-- START DATA SUPPLIED --

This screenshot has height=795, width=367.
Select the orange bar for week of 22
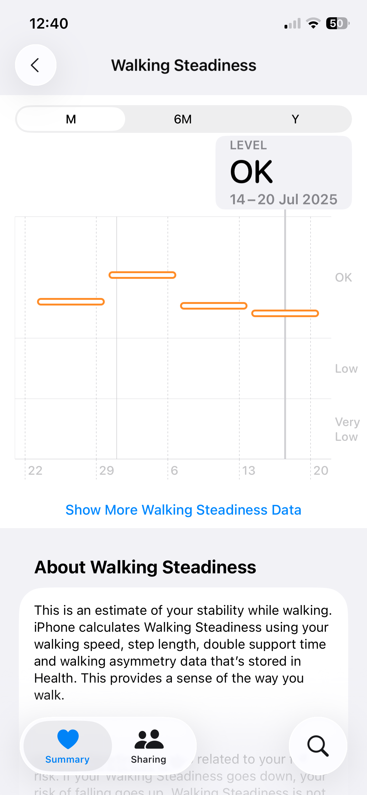click(x=71, y=302)
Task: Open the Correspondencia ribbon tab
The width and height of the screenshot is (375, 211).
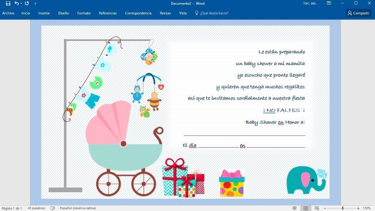Action: [x=138, y=13]
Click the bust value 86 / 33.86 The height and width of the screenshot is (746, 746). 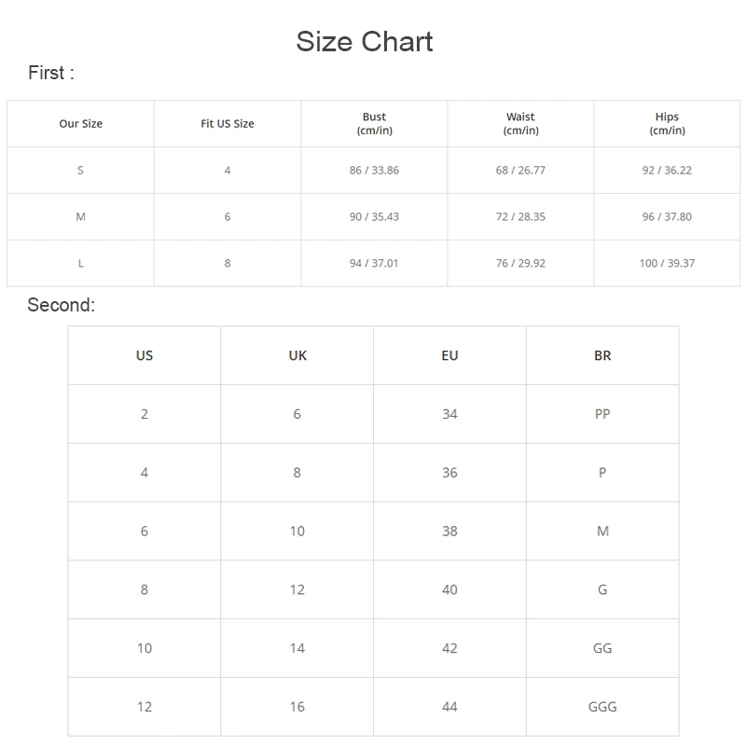[374, 171]
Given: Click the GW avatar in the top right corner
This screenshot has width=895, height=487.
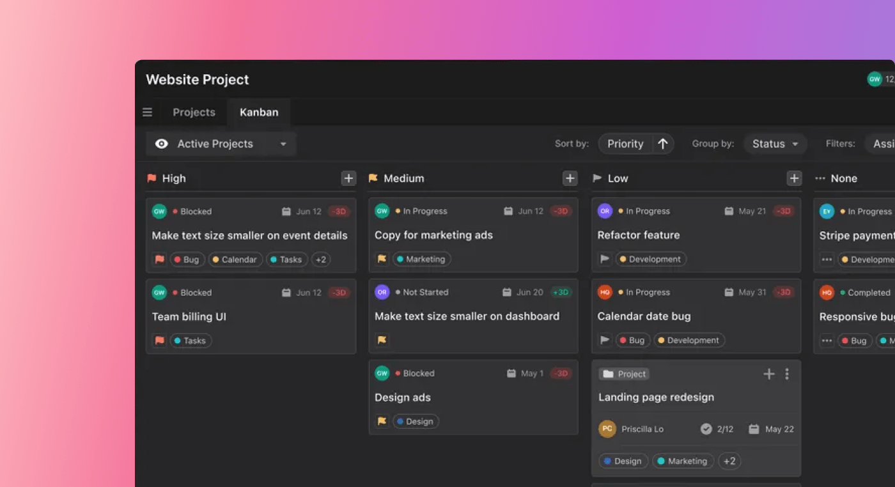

-- END DATA SUPPLIED --

> [TASK REQUIREMENTS]:
Retype the rows from the line with "Given: Click the" through the end of the rows. Leave the pictures out.

> [OUTPUT OF THE TASK]:
Given: Click the GW avatar in the top right corner
This screenshot has width=895, height=487.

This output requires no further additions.